Una fase degli scavi in chiesa e la sommità del Monte Castelletto
Questo avvalorerebbe la tesi che una prima cappella dedicata alla santa fosse stata costruita dai Goti, dei quali è nota la devozione verso di essa. Una prima ricostruzione si ebbe bel 1200, invertendo completamente l’asse di orientamento della chiesa; seguì un intervento nel 1600 con l’aggiunta dell’abside e di altre aree, cui seguì un ulteriore ampliamento nel 1830, ben documentato. Durante gli scavi sono emerse anche le testimonianze dei cimiteri presenti nell’area. Martina Saccomani, che ha svolto servizio civile al Parco laureandosi con una tesi a “tema”, ha parlato di questo aspetto durante la serata pescatese. “Il primo uomo a morire di peste a Pescate è stato Francesco Riva, all’età di 29 anni, nel 1629. Il passaggio dei Lanzichenecchi nell’area lecchese lasciò dietro di sé la terribile piaga della malattia. Fino a quegli anni il cimitero situato vicino alla chiesa era destinato ad accogliere solo bambini, ma l’emergenza della peste fece sì che tutti i pescatesi fossero sepolti lì. Sotto la sacrestia abbiamo ritrovato resti di bambini, mai spostati, mentre gli scheletri adulti sono stati gettati in fosse comuni durante le varie ricostruzioni e questo ha reso molto difficoltoso risalire a dati specifici su età, peso e sesso”.
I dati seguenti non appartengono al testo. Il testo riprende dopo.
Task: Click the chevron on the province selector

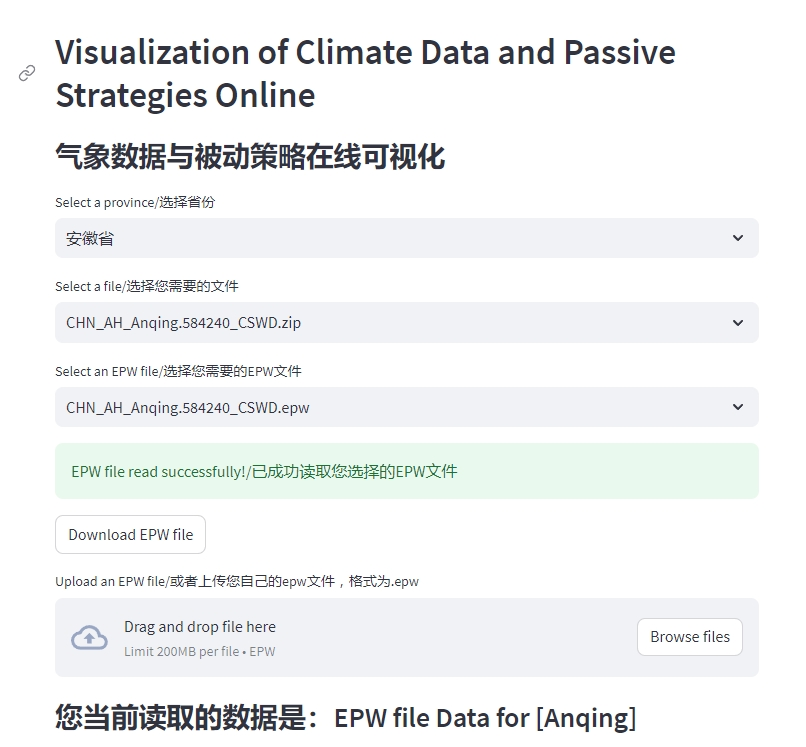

Franz Livio dell’Università dell’Insubria ha concluso la serata con una nota geologica sulla provenienza delle rocce rinvenute nelle antiche mura, resti di materiali morenici trascinati da antichi ghiacciai all’epoca delle grandi glaciazioni. Il sindaco Dnte De Capitani ha espresso grande soddisfazione per la ricerca storica che fornisce preziose informazioni sul territorio.